A review of the data collected in Armenia shows that the incidence of tularemia is low and occurrence of cases tends to be sporadic. However, the occurrence of two outbreaks indicates that environmental factors are present that can lead to increased numbers of cases in localized areas. The outbreak in Fantan community occurred due to an interruption in the water supply that led residents to use a water source contaminated by rodents infected with F. tularensis. The outbreak in Tsovagyugh community is believed to have been caused by the transport of infected hay grown and harvested in an area endemic for tularemia. Both outbreaks had a common point source exposure that resulted in multiple persons being infected at one point in time.

Descriptive analysis of the 266 human cases showed that males were infected approximately twice as frequently as females. The 11- to 20-year-old age group had the greatest number of cases; approximately 60% of the cases were under the age of 30. Among occupational groups, agricultural workers and school age children were most commonly infected. Infected individuals resided predominantly in rural areas. The combination of these demographic factors indicates that the groups at highest risk are young male students or agricultural workers living in rural areas of the country.

Clinical presentation of tularemia in Armenia typically includes weakness, headache, muscle pain, fatigue, and lymphadenopathy. These symptoms correspond to systemic illness, although fever was rarely reported. Glandular and oculoglandular tularemia were the most common forms observed, comprising 97% of cases. The location of the lymphadenopathy was not recorded for each patient, but the forms are consistent with the main routes of exposure reported––foodborne and vector borne.

An analysis of the monthly temporal pattern of reported cases indicated that seasonality may play a minor role in tularemia patterns.
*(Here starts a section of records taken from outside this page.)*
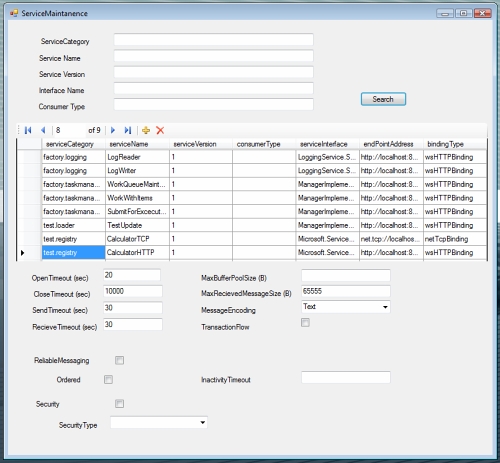This screenshot has width=500, height=463.
Task: Move to next record arrow
Action: tap(113, 130)
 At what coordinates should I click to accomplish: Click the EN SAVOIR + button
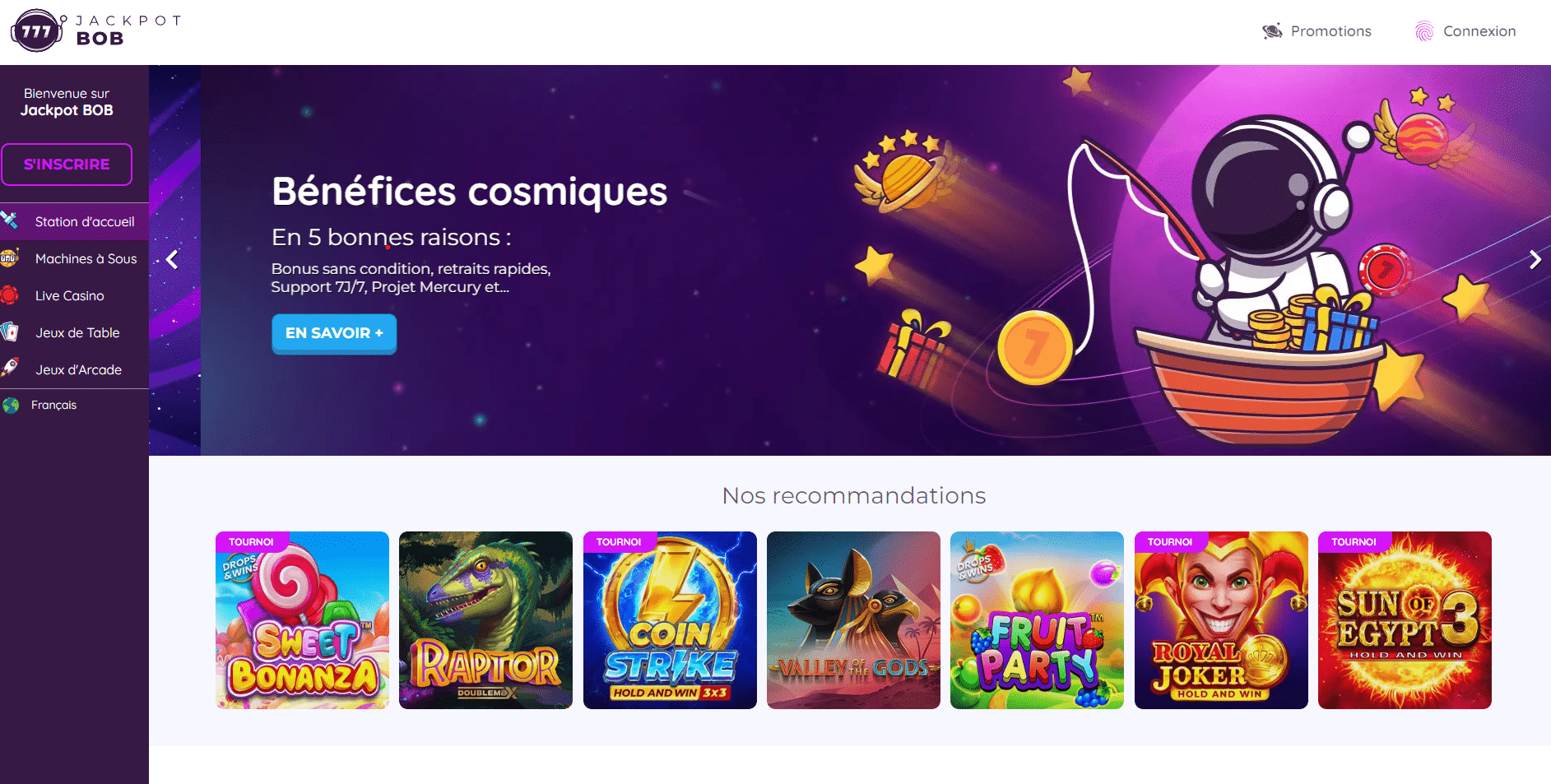point(334,333)
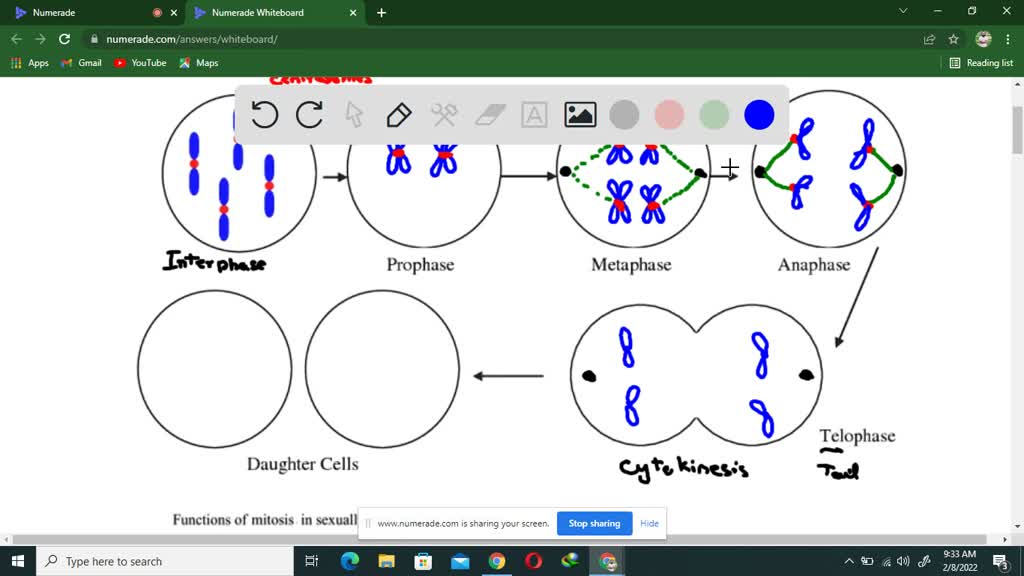
Task: Select the blue color swatch
Action: 759,114
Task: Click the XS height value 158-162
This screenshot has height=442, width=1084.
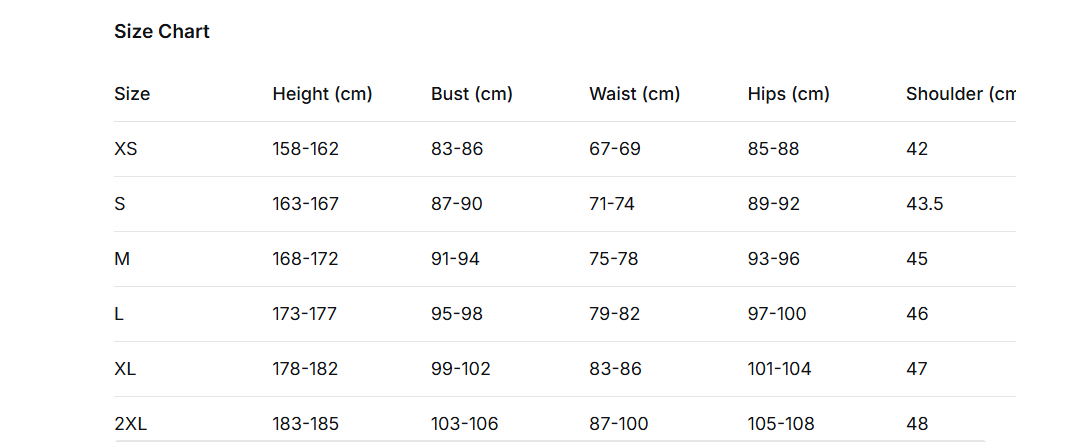Action: [305, 150]
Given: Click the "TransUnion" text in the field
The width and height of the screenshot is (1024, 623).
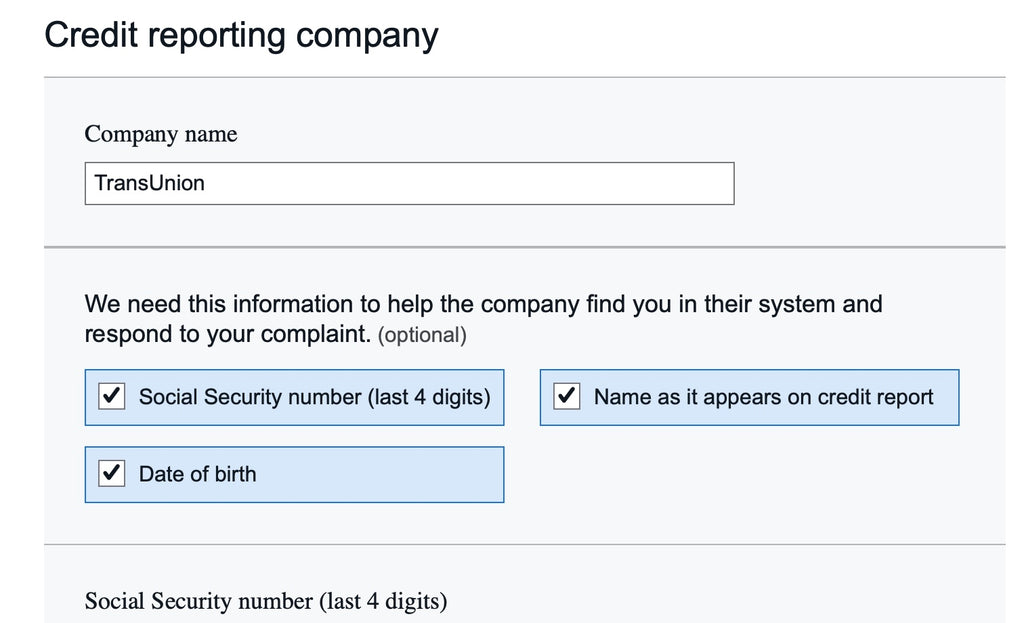Looking at the screenshot, I should (x=149, y=184).
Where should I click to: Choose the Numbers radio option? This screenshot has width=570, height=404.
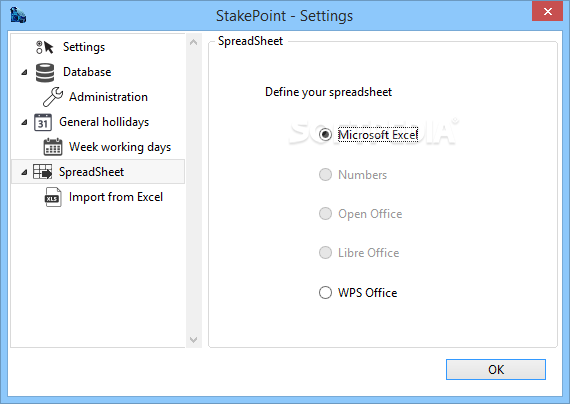tap(325, 175)

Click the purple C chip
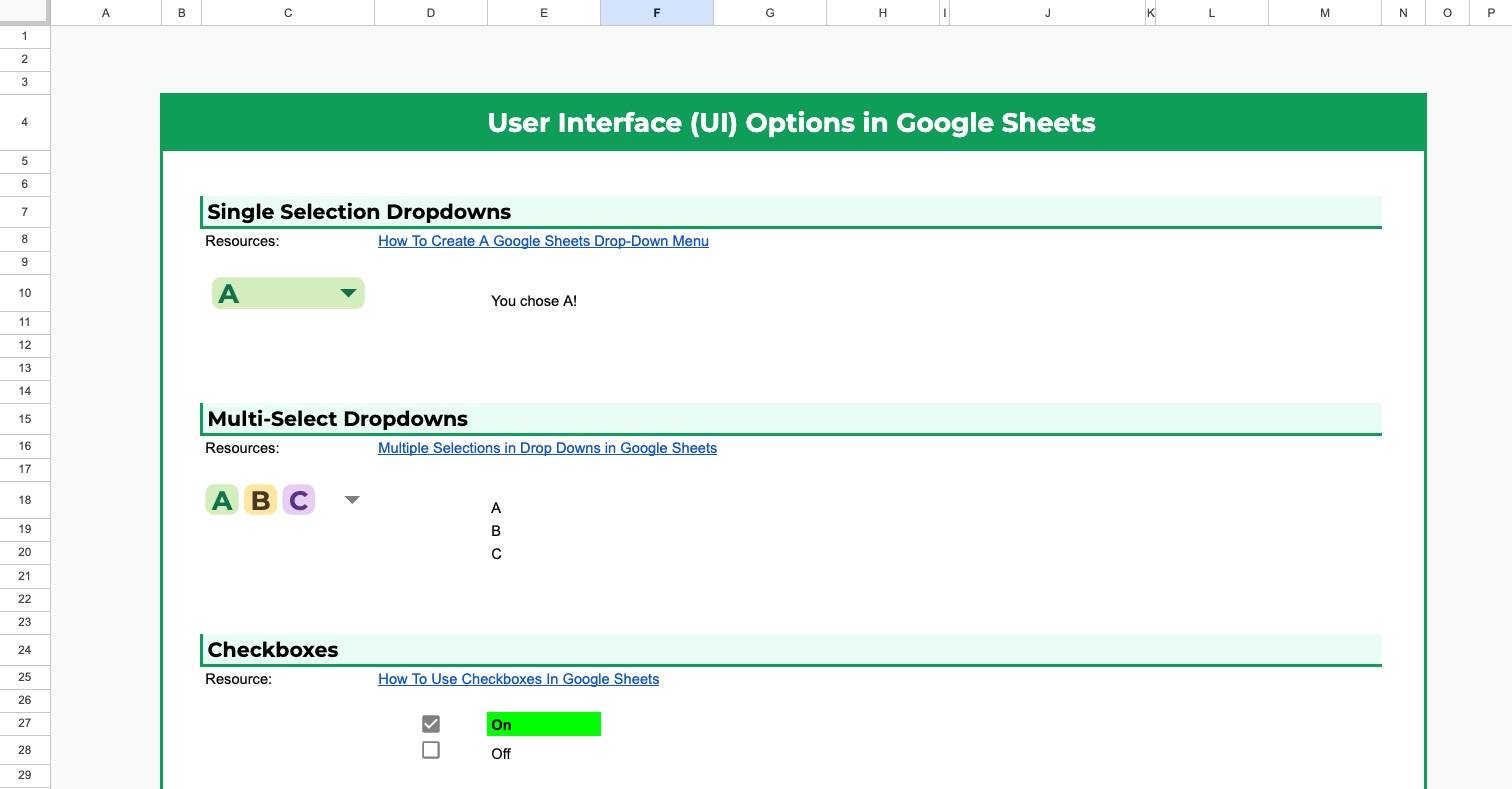click(298, 500)
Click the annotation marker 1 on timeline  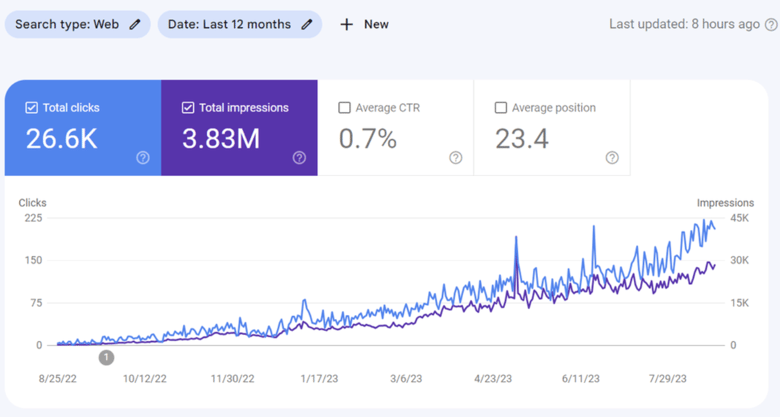tap(106, 357)
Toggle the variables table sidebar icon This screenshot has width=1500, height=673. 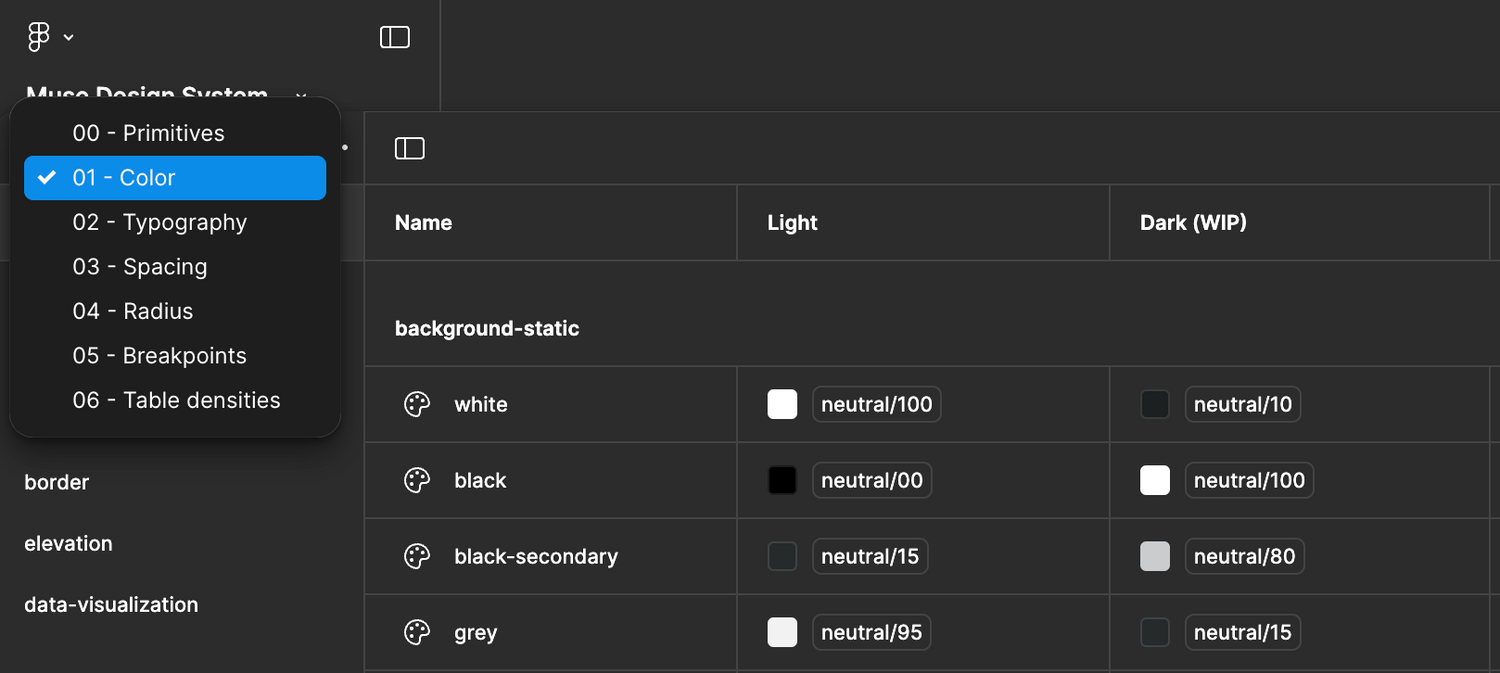coord(410,148)
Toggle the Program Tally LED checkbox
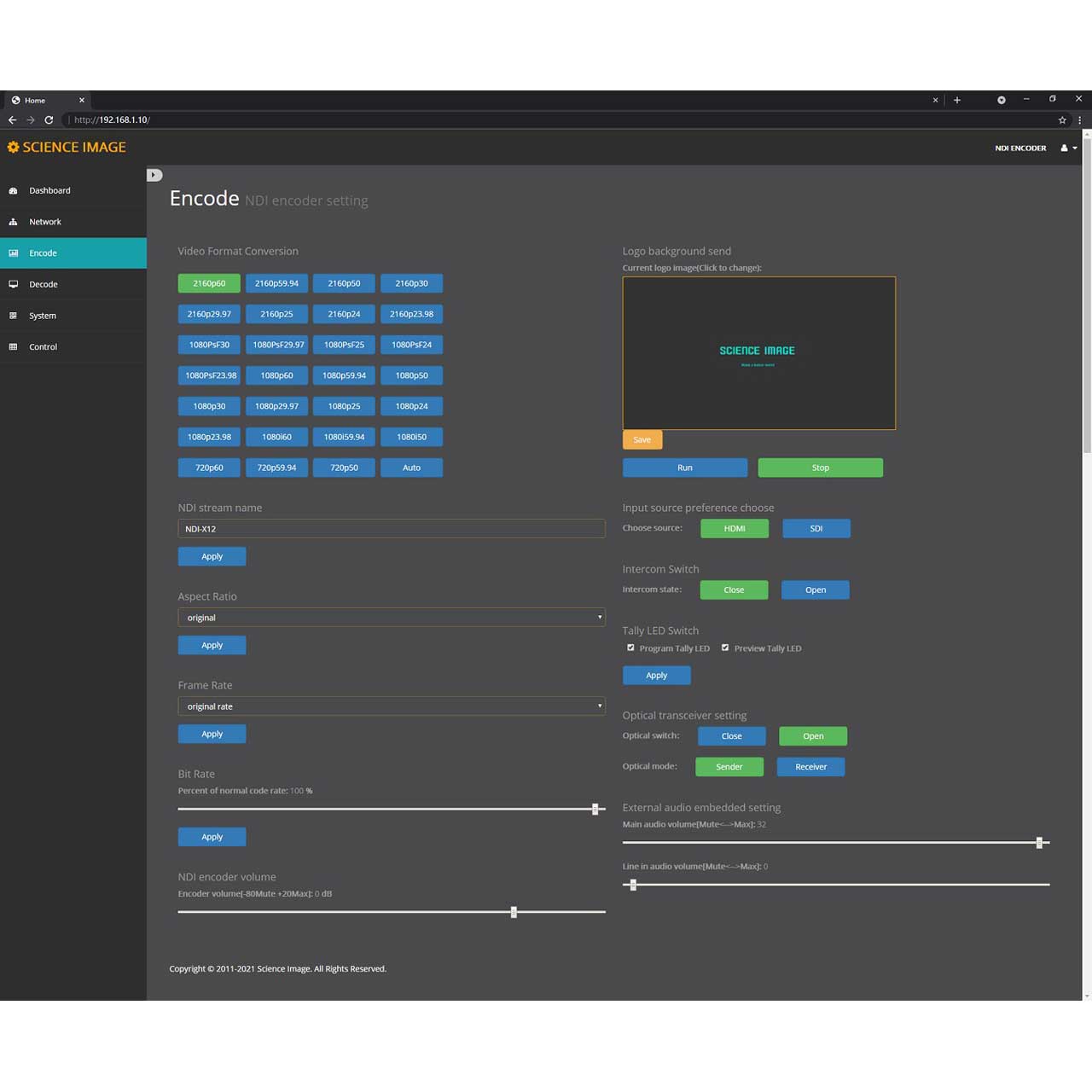 (631, 648)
Although a peak in cases may be expected in the spring and fall, it may not be identified due to delayed diagnosis. The spring peak would most likely be due to arthropod transmission, while a fall peak may be due to arthropod and waterborne transmission.

The GIS overlay analysis delineated the risk zones where there is a high probability of occurrence of tularemia. Identifying high risk areas allows public health officials to focus surveillance efforts in areas of greatest risk, thus facilitating early detection of new cases and prompt public health interventions, such as vaccination, vector and reservoir control, and other preventive measures. It also informs public health decision-making with regard to the targeting of resources for prevention, public education in high risk areas, and physician awareness of tularemia as a potential diagnosis. An early and accurate diagnosis leads to prompt treatment, increased probability of early recovery, and decreased need for hospitalization.

CONCLUSIONS

The retrospective analysis of tularemia cases in Armenia has identified groups at highest risk for exposure to tularemia. Temporal analysis has shown that tularemia does not appear to be seasonal. Geospatial analysis of specific elevations, climate, and vegetation zones within the country has identified environmental characteristics where there is increased risk of exposure to F. tularensis vectors and/or reservoirs. This study established the first use of a GIS in Armenia to produce a predictive risk model for tularemia. This methodology can be applied to predict high risk zones for other vector borne diseases endemic in Armenia, and also expanded to include neighboring countries in a regional approach to improve surveillance and outbreak response.

Disclaimer: The authors declare that they have no competing interests. All opinions expressed in this article are those of the authors and do not necessarily reflect the policies and views of DTRA and of the U.S. Centers for Disease Control and Prevention.